### What is being asked
For this exercise, reproduce only the lines from the one holding "You are a computer-use" through the final line of the data below, exactly, and omit pictures.
[Start of Attachment]
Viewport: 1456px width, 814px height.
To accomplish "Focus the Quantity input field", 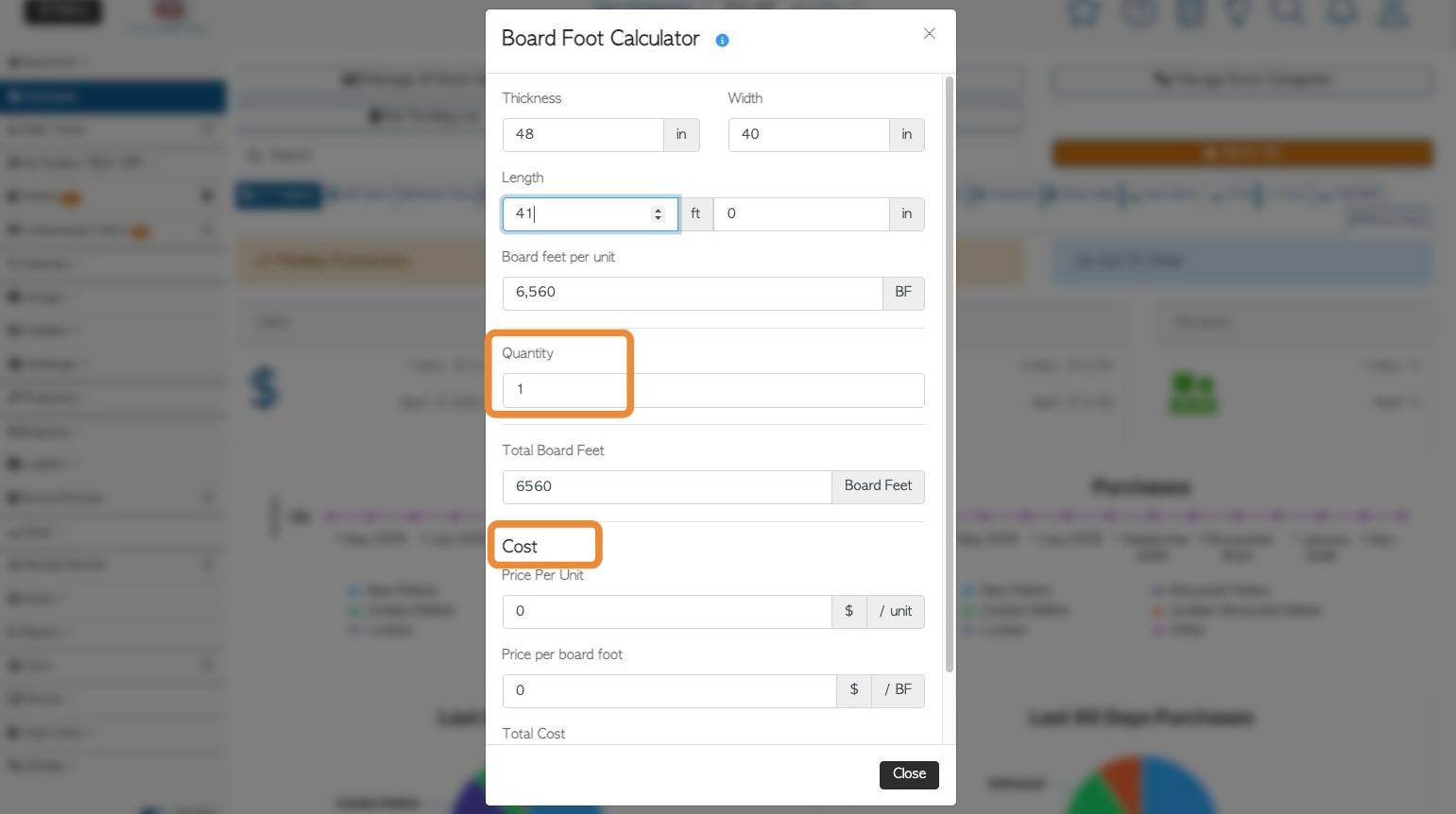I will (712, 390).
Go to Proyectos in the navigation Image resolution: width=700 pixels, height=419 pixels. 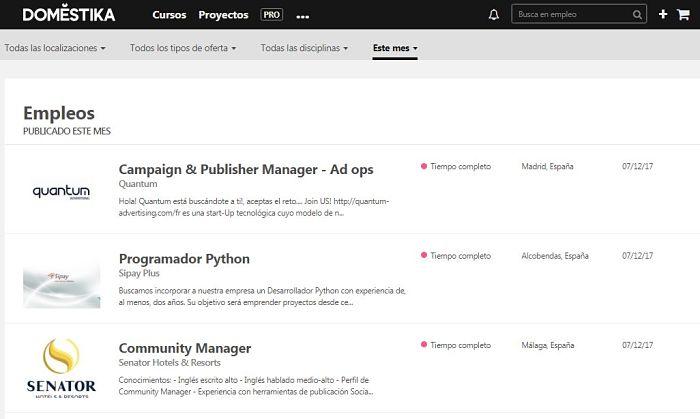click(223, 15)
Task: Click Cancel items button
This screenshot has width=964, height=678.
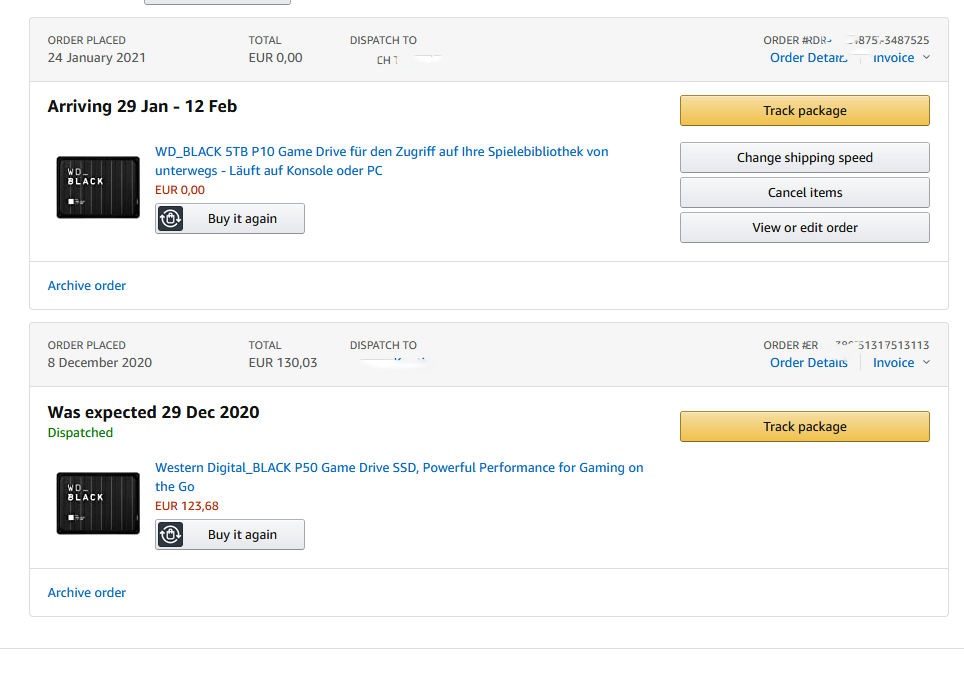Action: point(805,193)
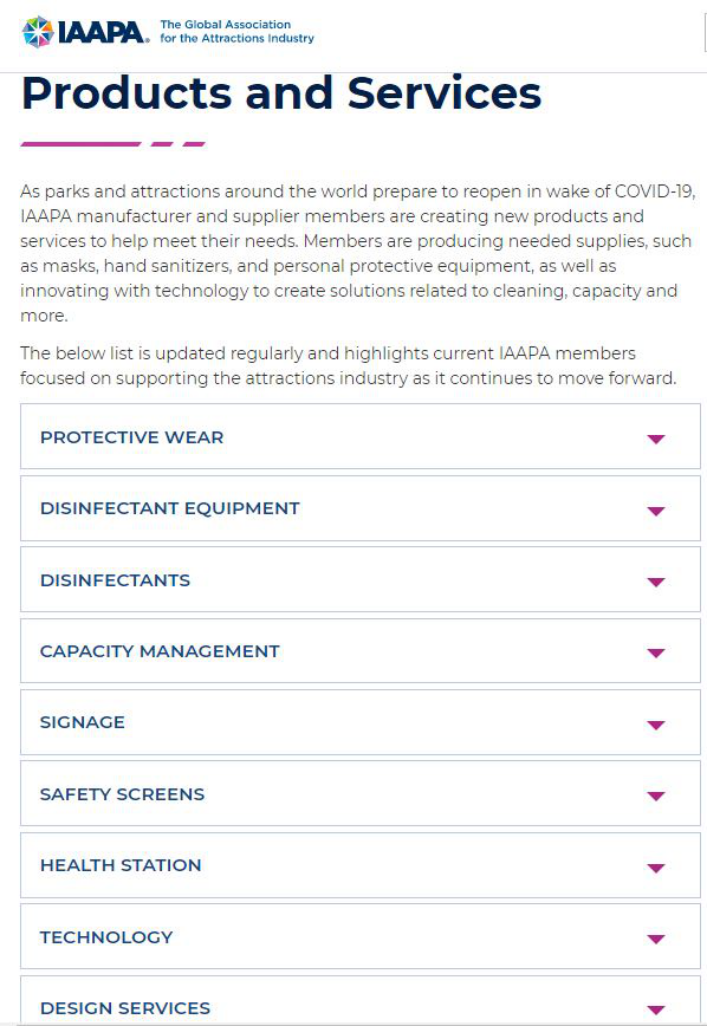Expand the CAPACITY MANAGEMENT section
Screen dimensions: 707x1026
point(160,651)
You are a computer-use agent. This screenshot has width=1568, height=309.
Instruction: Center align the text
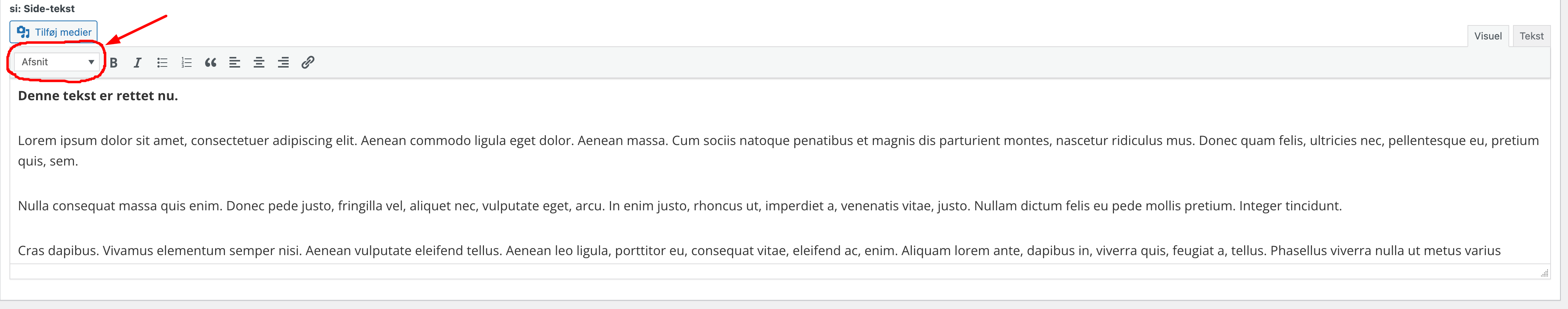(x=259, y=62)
[End of Attachment]
### Written answer
You are a computer-use agent. This screenshot has width=1568, height=309.
Instruction: Center align the text
(x=259, y=62)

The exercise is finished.